Yes, the Americans were finally coming, going “over there” again, just as the Doughboys had in the first war. But this fight would be different. It had already burned through Europe once like a fast moving fire, and now the flames of that war would be rekindled and driven on by a heartless wind to Germany. This was all that lay ahead, city after city sleeping quietly, for the bombers had not yet come. Their buildings and streets still stood in a reasonable semblance of order. The tanks had not ground up the cobblestone byways. The artillery had not shattered the classic old storefronts and dormered hotels. The fire had not yet rained down from the sky, consuming, consuming, and extinguishing ten thousand human souls in a hour’s time. And it would get worse that that—far worse.
As Fedorov flipped through the pages of his old history books, he could glimpse an outline of what was to come. Casablanca, Oran, Algiers, Tunis, Bizerte, all cities that would eventually have to be taken by the Allies in time. Where the fires or war would go next remained uncertain. Would the Allies then leap to Sicily and into Italy to dethrone Mussolini, or might they aim their swords at the proverbial “soft underbelly of Europe?”

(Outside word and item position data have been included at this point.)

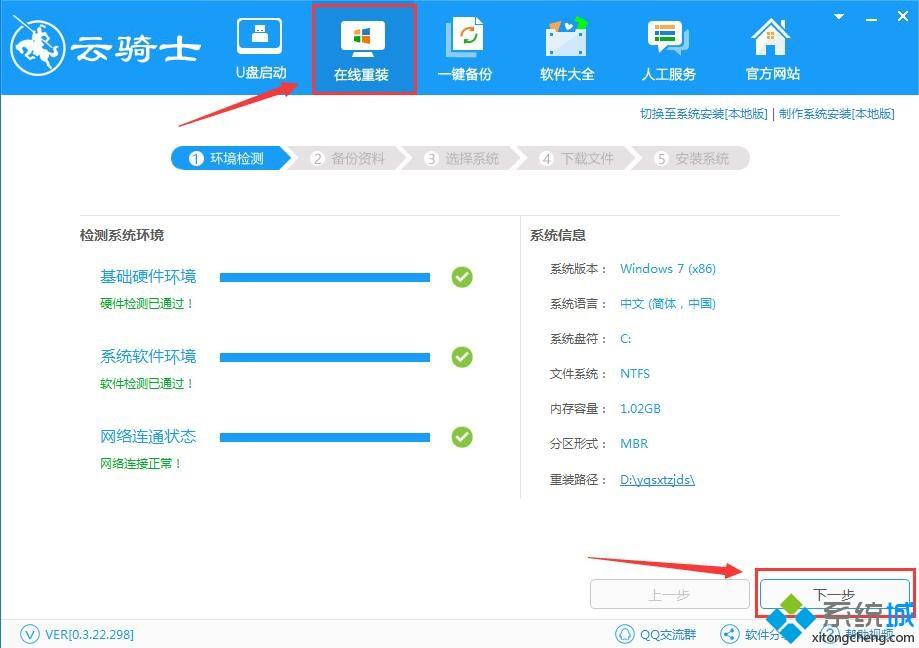The image size is (919, 648).
Task: Open the 人工服务 customer service chat
Action: tap(669, 48)
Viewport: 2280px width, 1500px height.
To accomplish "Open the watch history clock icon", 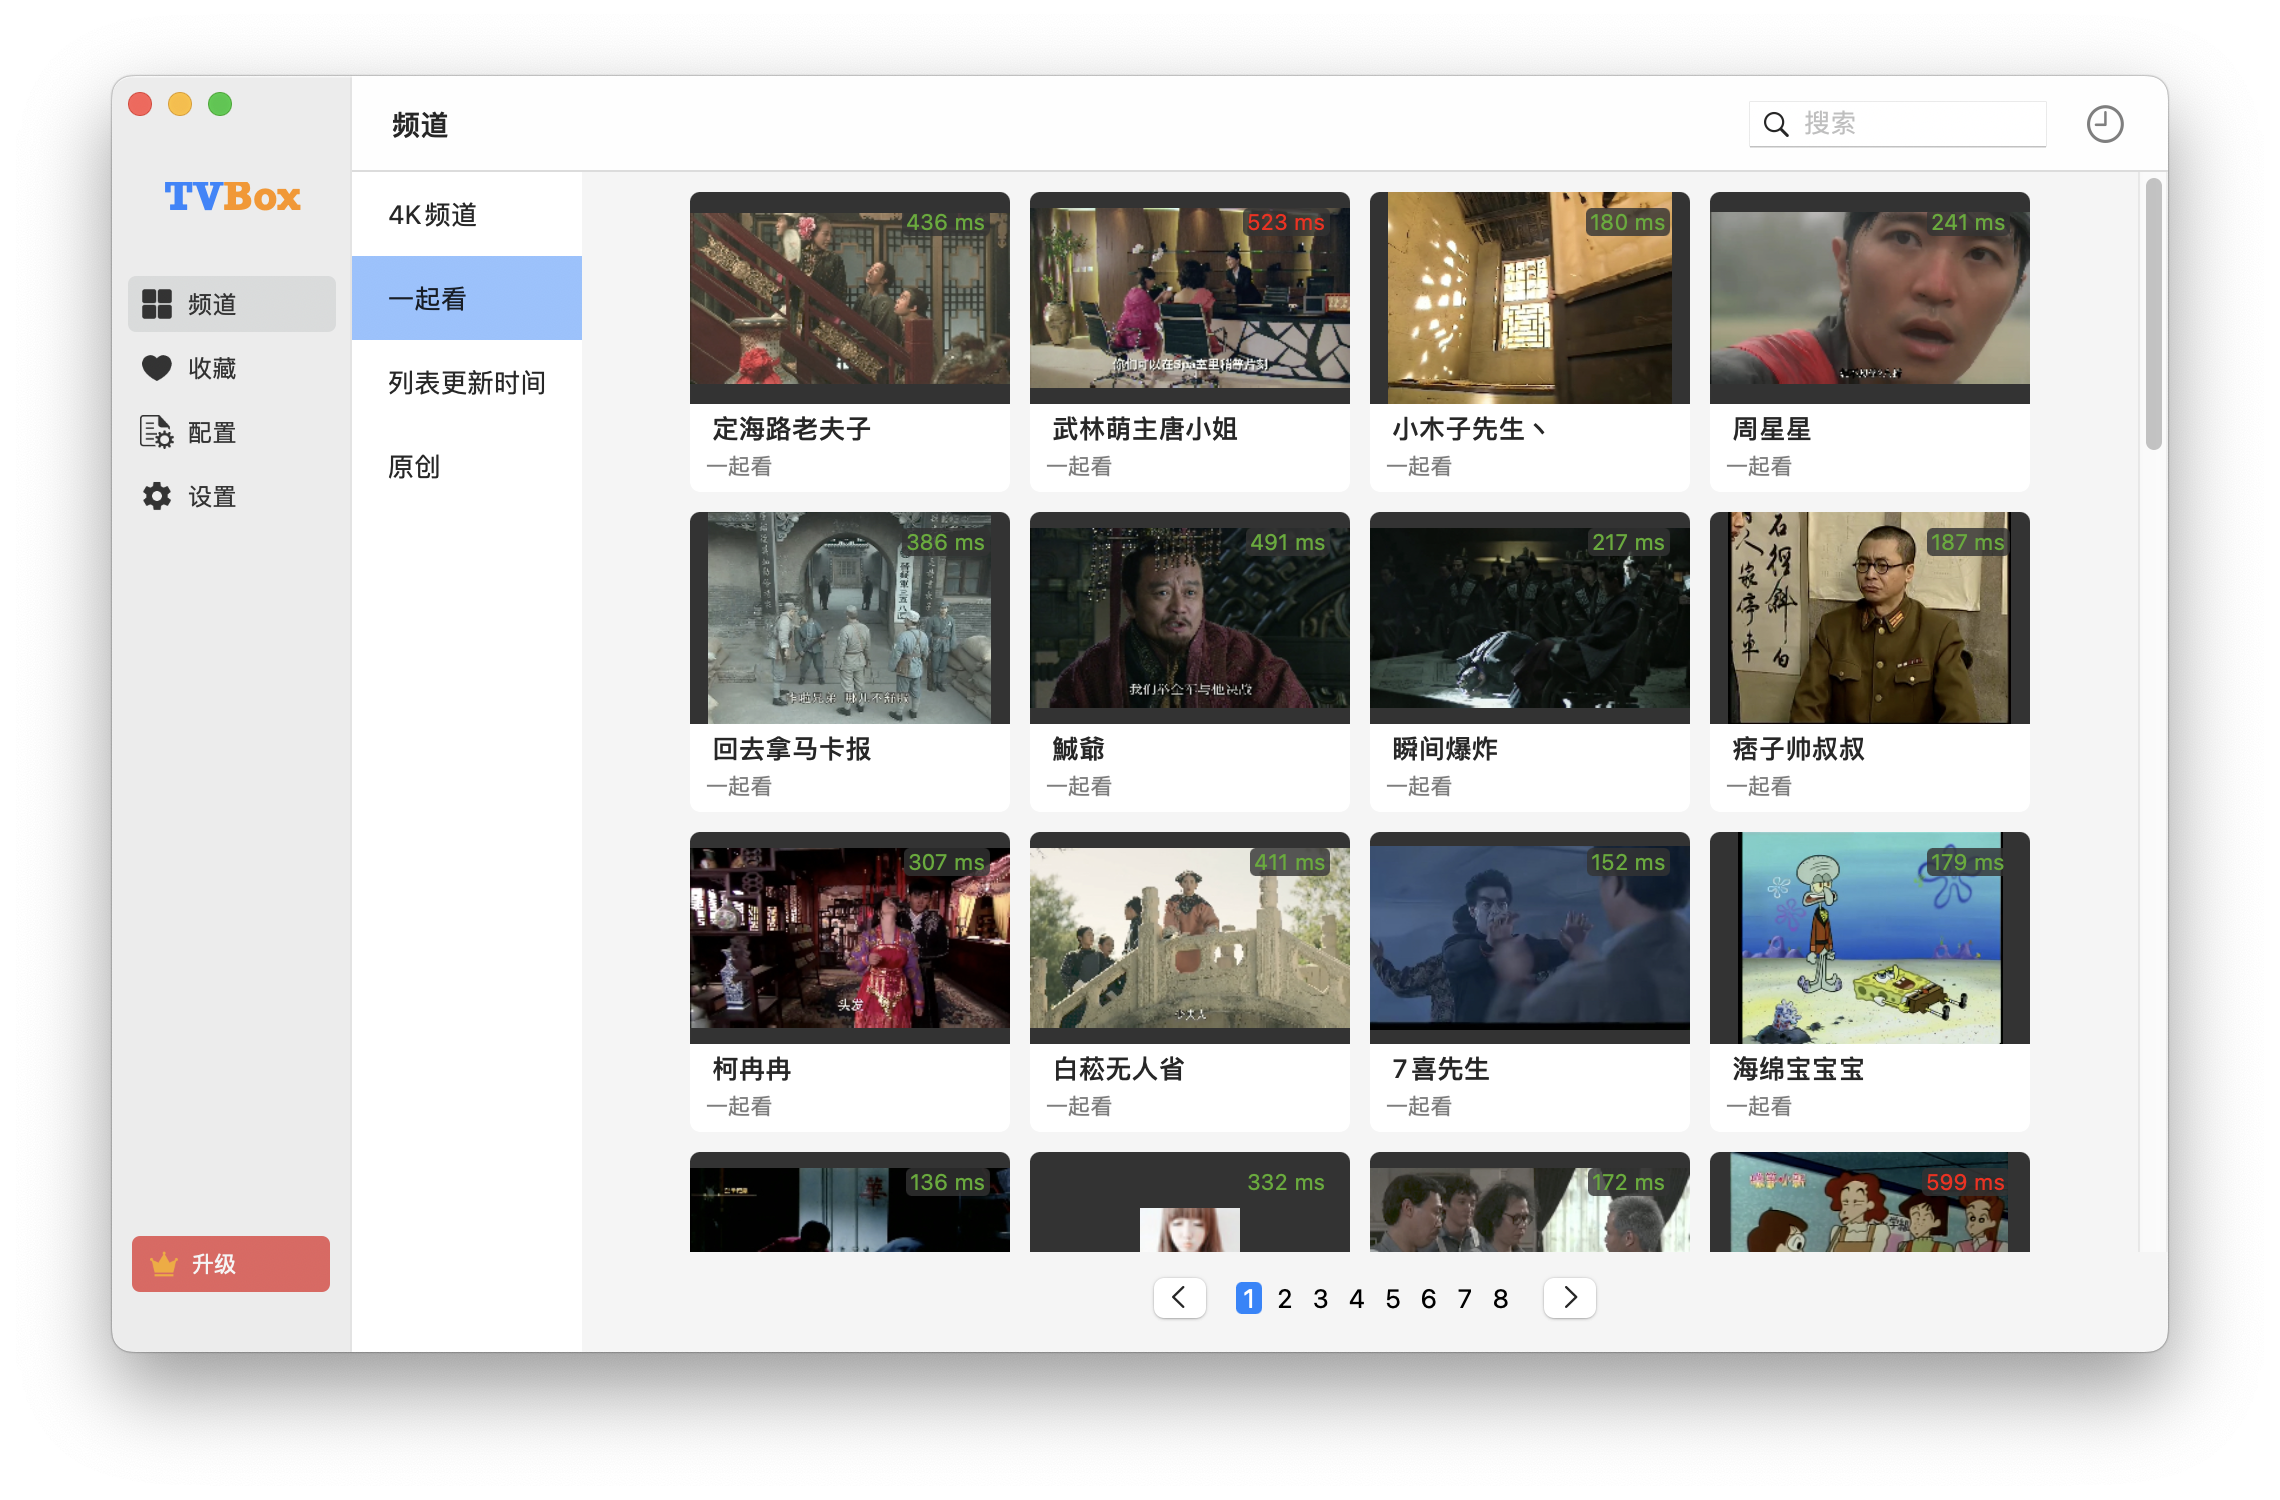I will coord(2104,123).
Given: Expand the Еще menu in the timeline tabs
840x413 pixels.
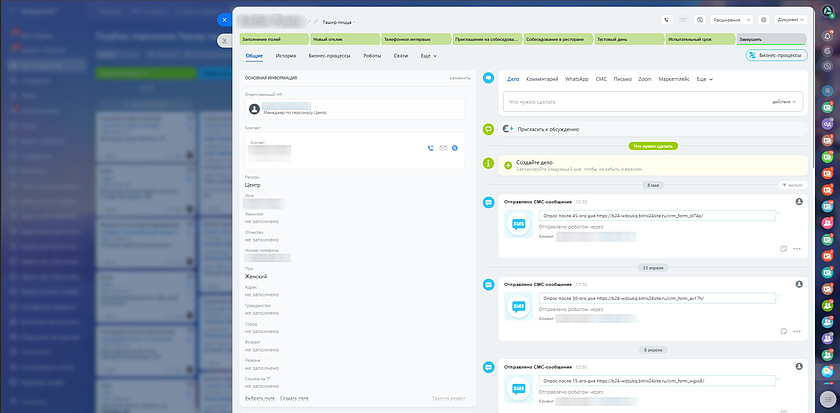Looking at the screenshot, I should click(x=704, y=78).
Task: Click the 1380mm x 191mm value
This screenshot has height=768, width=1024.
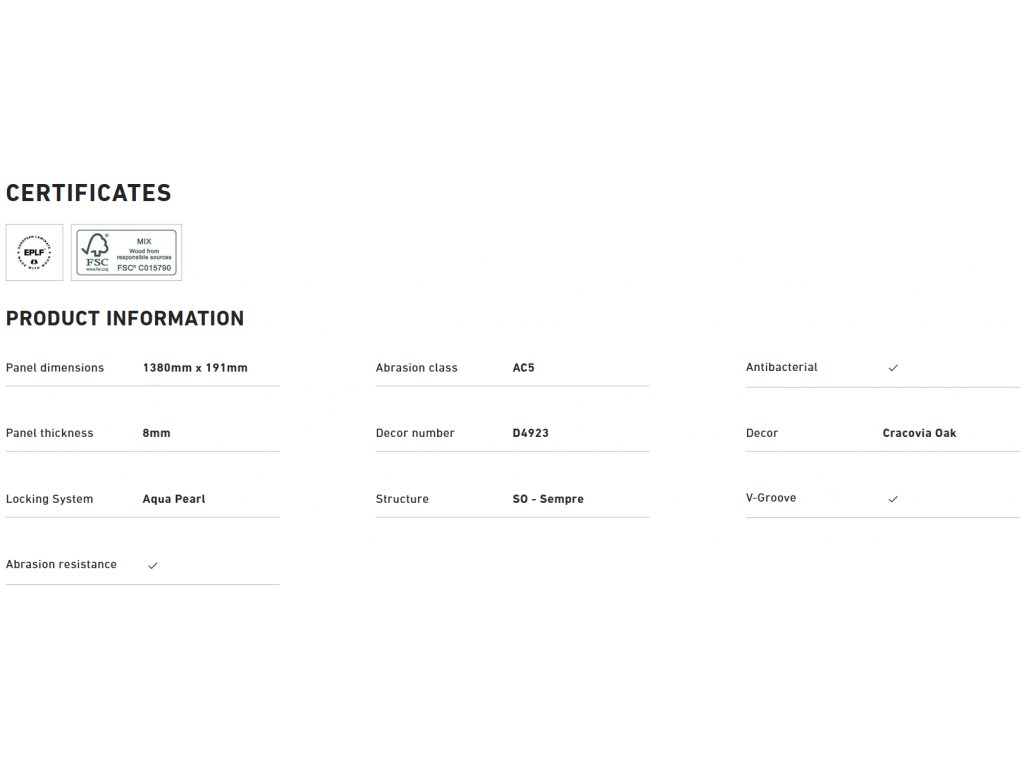Action: [195, 368]
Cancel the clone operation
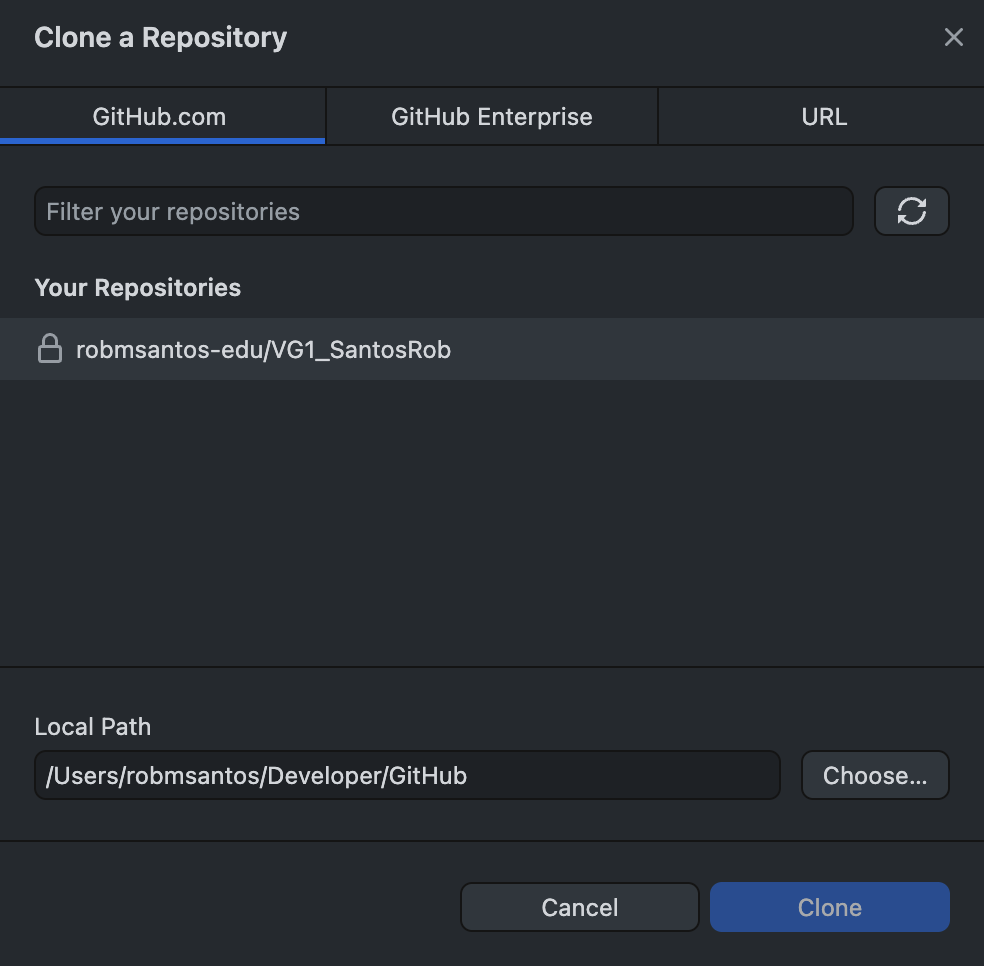The image size is (984, 966). click(x=579, y=907)
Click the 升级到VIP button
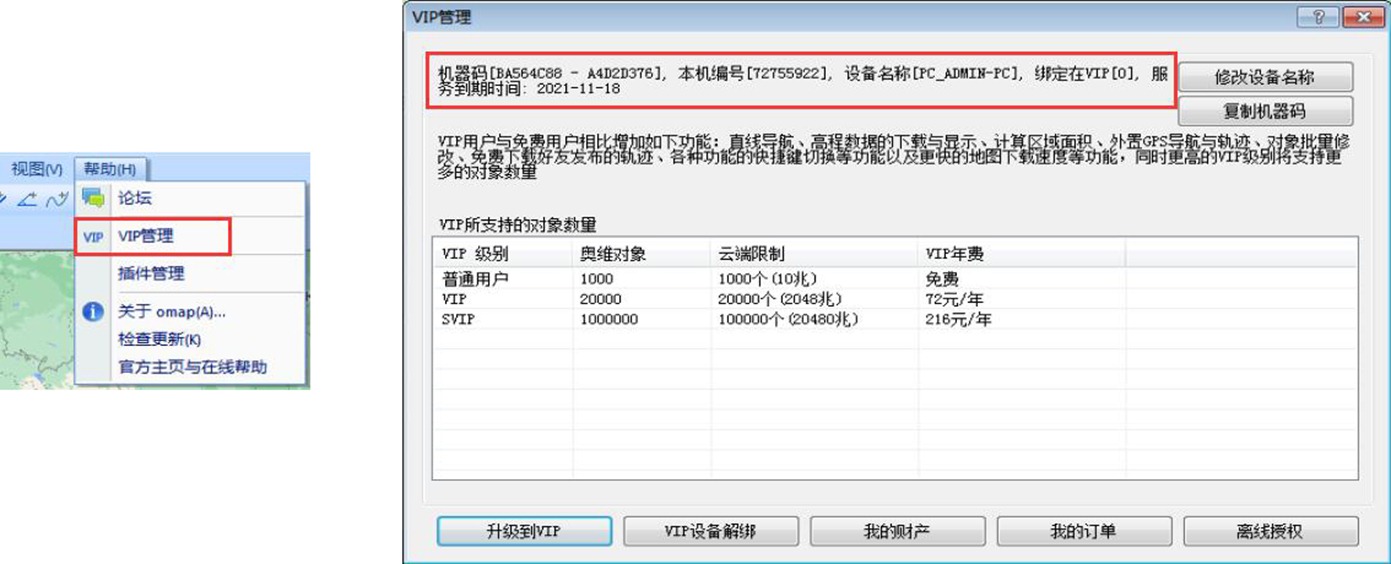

If they ever did muster the force and will to return to France, would it be from the south, or follow George Marshall’s hope for a hard landing on the coasts of Brittany, Normandy, or the Pas de Calais. And if they did come, would they prevail as they once did with a massive operation like Overlord, a grinding breakout like Cobra, a daring leap towards the Rhine like Market-Garden? Would the Germans mount again that last desperate counteroffensive that was once to be called the Battle of the Bulge? All that remained to be seen, battles waiting like sheathed swords in fate’s armory.
Now, in July of 1942, the man who might lead this new Allied effort forward was only just beginning to take on that mantle of command. Dwight D. Eisenhower took up residence in Norfolk House in London at the outset to continue on with what he called the ‘thrashing about in the dark’ where all these war plans were concerned. The Operation that had once been called “Super-Gymnast” was now getting a new code name. It would simply be called TORCH.